TASK STATEMENT: Restate all of the entries exactly, each line as it stands.

DATA SUPPLIED:
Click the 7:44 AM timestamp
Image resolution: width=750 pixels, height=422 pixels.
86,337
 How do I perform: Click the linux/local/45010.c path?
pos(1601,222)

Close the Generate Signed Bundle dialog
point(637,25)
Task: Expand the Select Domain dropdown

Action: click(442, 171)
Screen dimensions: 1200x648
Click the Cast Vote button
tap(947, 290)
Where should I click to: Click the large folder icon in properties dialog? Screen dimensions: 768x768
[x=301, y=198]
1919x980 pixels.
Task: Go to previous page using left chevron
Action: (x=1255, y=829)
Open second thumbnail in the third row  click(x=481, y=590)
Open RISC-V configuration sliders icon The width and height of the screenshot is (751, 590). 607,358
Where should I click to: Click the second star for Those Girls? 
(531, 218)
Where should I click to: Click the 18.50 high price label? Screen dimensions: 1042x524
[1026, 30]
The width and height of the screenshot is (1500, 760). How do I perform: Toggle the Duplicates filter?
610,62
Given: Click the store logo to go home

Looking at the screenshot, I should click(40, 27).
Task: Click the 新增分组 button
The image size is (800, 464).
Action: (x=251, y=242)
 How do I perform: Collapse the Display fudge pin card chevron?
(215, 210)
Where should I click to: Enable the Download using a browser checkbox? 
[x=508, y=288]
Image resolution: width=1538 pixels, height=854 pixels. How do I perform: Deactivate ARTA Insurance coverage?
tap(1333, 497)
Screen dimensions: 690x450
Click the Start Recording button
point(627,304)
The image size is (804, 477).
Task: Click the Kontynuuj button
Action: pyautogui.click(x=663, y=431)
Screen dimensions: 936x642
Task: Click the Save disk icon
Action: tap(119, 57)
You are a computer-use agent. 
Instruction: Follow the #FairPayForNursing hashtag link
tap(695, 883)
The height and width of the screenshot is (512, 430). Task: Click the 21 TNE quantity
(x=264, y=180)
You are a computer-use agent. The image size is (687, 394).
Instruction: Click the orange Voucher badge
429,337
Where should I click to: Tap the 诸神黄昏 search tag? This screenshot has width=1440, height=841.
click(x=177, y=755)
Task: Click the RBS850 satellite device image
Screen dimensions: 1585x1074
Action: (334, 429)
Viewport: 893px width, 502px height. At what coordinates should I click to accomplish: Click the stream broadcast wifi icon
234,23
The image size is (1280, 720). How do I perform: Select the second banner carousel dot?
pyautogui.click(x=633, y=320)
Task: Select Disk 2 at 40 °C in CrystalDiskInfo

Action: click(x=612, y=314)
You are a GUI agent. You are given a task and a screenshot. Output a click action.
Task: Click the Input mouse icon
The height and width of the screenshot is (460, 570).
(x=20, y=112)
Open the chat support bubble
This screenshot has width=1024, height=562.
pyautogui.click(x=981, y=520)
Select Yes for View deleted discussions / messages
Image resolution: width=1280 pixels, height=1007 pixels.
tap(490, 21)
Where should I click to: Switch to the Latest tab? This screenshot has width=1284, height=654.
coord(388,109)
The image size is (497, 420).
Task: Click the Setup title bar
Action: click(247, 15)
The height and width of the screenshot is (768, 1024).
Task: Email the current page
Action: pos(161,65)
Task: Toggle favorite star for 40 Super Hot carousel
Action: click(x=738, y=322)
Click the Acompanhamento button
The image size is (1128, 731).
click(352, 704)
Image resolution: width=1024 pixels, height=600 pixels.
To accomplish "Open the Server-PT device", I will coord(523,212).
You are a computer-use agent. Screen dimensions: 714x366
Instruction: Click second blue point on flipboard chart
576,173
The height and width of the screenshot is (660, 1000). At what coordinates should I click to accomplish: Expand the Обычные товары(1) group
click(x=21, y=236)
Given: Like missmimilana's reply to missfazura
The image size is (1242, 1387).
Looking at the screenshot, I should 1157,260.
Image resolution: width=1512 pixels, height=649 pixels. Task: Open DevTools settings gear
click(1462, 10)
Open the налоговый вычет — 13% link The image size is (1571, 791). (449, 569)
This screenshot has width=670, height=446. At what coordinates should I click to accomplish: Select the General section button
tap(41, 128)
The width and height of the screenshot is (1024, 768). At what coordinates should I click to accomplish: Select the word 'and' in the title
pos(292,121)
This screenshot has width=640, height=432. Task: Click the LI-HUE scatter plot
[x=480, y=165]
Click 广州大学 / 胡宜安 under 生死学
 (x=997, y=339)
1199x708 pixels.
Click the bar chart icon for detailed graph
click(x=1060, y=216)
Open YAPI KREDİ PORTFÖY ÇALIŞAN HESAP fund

SOLUTION FOR THIS TASK:
Click the 7:44 AM timestamp
Image resolution: width=750 pixels, height=422 pixels.
86,337
 How do I perform: Click the linux/local/45010.c path?
pos(1601,222)

Close the Generate Signed Bundle dialog
point(637,25)
Task: Expand the Select Domain dropdown

Action: click(442, 171)
Screen dimensions: 1200x648
Click the Cast Vote button
tap(947, 290)
Where should I click to: Click the large folder icon in properties dialog? Screen dimensions: 768x768
[x=301, y=198]
1919x980 pixels.
Task: Go to previous page using left chevron
Action: (x=1255, y=829)
Open second thumbnail in the third row  click(x=481, y=590)
Open RISC-V configuration sliders icon The width and height of the screenshot is (751, 590). 607,358
Where should I click to: Click the second star for Those Girls? 
(531, 218)
Where should I click to: Click the 18.50 high price label? Screen dimensions: 1042x524
[1026, 30]
The width and height of the screenshot is (1500, 760). How do I perform: Toggle the Duplicates filter?
610,62
Given: Click the store logo to go home

Looking at the screenshot, I should click(40, 27).
Task: Click the 新增分组 button
The image size is (800, 464).
Action: (x=251, y=242)
 How do I perform: Collapse the Display fudge pin card chevron?
(215, 210)
Where should I click to: Enable the Download using a browser checkbox? 
[x=508, y=288]
Image resolution: width=1538 pixels, height=854 pixels. How do I perform: Deactivate ARTA Insurance coverage?
tap(1333, 497)
Screen dimensions: 690x450
Click the Start Recording button
point(627,304)
The image size is (804, 477).
Task: Click the Kontynuuj button
Action: pyautogui.click(x=663, y=431)
Screen dimensions: 936x642
Task: Click the Save disk icon
Action: tap(119, 57)
You are a computer-use agent. 
Instruction: Follow the #FairPayForNursing hashtag link
tap(695, 883)
The height and width of the screenshot is (512, 430). Task: Click the 21 TNE quantity
(x=264, y=180)
You are a computer-use agent. The image size is (687, 394).
Instruction: Click the orange Voucher badge
429,337
Where should I click to: Tap the 诸神黄昏 search tag? This screenshot has width=1440, height=841.
click(x=177, y=755)
Task: Click the RBS850 satellite device image
Screen dimensions: 1585x1074
Action: (334, 429)
Viewport: 893px width, 502px height. At what coordinates should I click to accomplish: Click the stream broadcast wifi icon
234,23
The image size is (1280, 720). How do I perform: Select the second banner carousel dot?
pyautogui.click(x=633, y=320)
Task: Select Disk 2 at 40 °C in CrystalDiskInfo

Action: click(x=612, y=314)
You are a GUI agent. You are given a task and a screenshot. Output a click action.
Task: Click the Input mouse icon
The height and width of the screenshot is (460, 570).
(x=20, y=112)
Open the chat support bubble
This screenshot has width=1024, height=562.
pyautogui.click(x=981, y=520)
Select Yes for View deleted discussions / messages
Image resolution: width=1280 pixels, height=1007 pixels.
tap(490, 21)
Where should I click to: Switch to the Latest tab? This screenshot has width=1284, height=654.
coord(388,109)
The image size is (497, 420).
Task: Click the Setup title bar
Action: click(247, 15)
The height and width of the screenshot is (768, 1024).
Task: Email the current page
Action: pos(161,65)
Task: Toggle favorite star for 40 Super Hot carousel
Action: click(x=738, y=322)
Click the Acompanhamento button
The image size is (1128, 731).
click(352, 704)
Image resolution: width=1024 pixels, height=600 pixels.
To accomplish "Open the Server-PT device", I will coord(523,212).
You are a computer-use agent. Screen dimensions: 714x366
Instruction: Click second blue point on flipboard chart
576,173
The height and width of the screenshot is (660, 1000). At what coordinates should I click to accomplish: Expand the Обычные товары(1) group
click(x=21, y=236)
Given: Like missmimilana's reply to missfazura
The image size is (1242, 1387).
Looking at the screenshot, I should 1157,260.
Image resolution: width=1512 pixels, height=649 pixels. Task: Open DevTools settings gear
click(1462, 10)
Open the налоговый вычет — 13% link The image size is (1571, 791). (449, 569)
This screenshot has width=670, height=446. At what coordinates should I click to accomplish: Select the General section button
tap(41, 128)
The width and height of the screenshot is (1024, 768). At what coordinates should I click to accomplish: Select the word 'and' in the title
pos(292,121)
This screenshot has width=640, height=432. Task: Click the LI-HUE scatter plot
[x=480, y=165]
Click 广州大学 / 胡宜安 under 生死学
 (x=997, y=339)
1199x708 pixels.
Click the bar chart icon for detailed graph
click(x=1060, y=216)
Open YAPI KREDİ PORTFÖY ÇALIŞAN HESAP fund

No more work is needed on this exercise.